### WHAT YOU SHOULD DO
Restating every entry exactly is the whole task.

===== DATA LISTING =====

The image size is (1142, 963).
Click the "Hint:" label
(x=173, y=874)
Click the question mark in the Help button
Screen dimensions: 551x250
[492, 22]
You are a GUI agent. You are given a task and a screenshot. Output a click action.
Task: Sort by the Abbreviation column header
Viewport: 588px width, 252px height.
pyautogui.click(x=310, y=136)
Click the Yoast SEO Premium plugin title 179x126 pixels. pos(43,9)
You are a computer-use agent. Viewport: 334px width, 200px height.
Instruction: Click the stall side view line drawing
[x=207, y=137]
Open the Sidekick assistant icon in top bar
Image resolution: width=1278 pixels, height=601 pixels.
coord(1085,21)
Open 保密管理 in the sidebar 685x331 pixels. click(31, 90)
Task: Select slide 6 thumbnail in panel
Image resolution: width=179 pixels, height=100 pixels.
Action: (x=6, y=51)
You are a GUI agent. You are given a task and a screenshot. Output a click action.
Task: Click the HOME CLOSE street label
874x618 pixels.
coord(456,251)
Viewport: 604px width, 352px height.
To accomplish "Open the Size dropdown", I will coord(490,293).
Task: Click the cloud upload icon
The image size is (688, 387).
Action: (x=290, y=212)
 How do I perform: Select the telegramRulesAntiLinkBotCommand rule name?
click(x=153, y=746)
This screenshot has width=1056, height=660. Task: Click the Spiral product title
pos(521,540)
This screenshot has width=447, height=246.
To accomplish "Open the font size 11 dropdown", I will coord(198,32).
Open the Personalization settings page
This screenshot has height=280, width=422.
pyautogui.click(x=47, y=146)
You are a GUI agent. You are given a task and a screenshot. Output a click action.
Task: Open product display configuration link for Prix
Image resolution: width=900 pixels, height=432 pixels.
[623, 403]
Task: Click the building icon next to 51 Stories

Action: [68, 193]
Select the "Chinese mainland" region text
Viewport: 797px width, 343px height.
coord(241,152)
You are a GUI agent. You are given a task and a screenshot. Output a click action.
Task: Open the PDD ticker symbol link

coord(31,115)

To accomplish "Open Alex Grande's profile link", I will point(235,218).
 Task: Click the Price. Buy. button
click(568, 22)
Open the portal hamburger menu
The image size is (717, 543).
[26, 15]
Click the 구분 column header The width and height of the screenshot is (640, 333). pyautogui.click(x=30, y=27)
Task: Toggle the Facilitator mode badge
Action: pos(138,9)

=====

### TASK RESULT
The image size is (1142, 963).
Click the "Hint:" label
(x=173, y=874)
Click the question mark in the Help button
Screen dimensions: 551x250
[492, 22]
You are a GUI agent. You are given a task and a screenshot. Output a click action.
Task: Sort by the Abbreviation column header
Viewport: 588px width, 252px height.
pyautogui.click(x=310, y=136)
Click the Yoast SEO Premium plugin title 179x126 pixels. pos(43,9)
You are a computer-use agent. Viewport: 334px width, 200px height.
Instruction: Click the stall side view line drawing
[x=207, y=137]
Open the Sidekick assistant icon in top bar
Image resolution: width=1278 pixels, height=601 pixels.
coord(1085,21)
Open 保密管理 in the sidebar 685x331 pixels. click(31, 90)
Task: Select slide 6 thumbnail in panel
Image resolution: width=179 pixels, height=100 pixels.
Action: (x=6, y=51)
You are a GUI agent. You are given a task and a screenshot. Output a click action.
Task: Click the HOME CLOSE street label
874x618 pixels.
coord(456,251)
Viewport: 604px width, 352px height.
To accomplish "Open the Size dropdown", I will coord(490,293).
Task: Click the cloud upload icon
The image size is (688, 387).
Action: (x=290, y=212)
 How do I perform: Select the telegramRulesAntiLinkBotCommand rule name?
click(x=153, y=746)
This screenshot has width=1056, height=660. Task: Click the Spiral product title
pos(521,540)
This screenshot has width=447, height=246.
To accomplish "Open the font size 11 dropdown", I will coord(198,32).
Open the Personalization settings page
This screenshot has height=280, width=422.
pyautogui.click(x=47, y=146)
You are a GUI agent. You are given a task and a screenshot. Output a click action.
Task: Open product display configuration link for Prix
Image resolution: width=900 pixels, height=432 pixels.
[623, 403]
Task: Click the building icon next to 51 Stories

Action: [68, 193]
Select the "Chinese mainland" region text
Viewport: 797px width, 343px height.
coord(241,152)
You are a GUI agent. You are given a task and a screenshot. Output a click action.
Task: Open the PDD ticker symbol link

coord(31,115)

To accomplish "Open Alex Grande's profile link", I will point(235,218).
 Task: Click the Price. Buy. button
click(568, 22)
Open the portal hamburger menu
The image size is (717, 543).
[26, 15]
Click the 구분 column header The width and height of the screenshot is (640, 333). pyautogui.click(x=30, y=27)
Task: Toggle the Facilitator mode badge
Action: pos(138,9)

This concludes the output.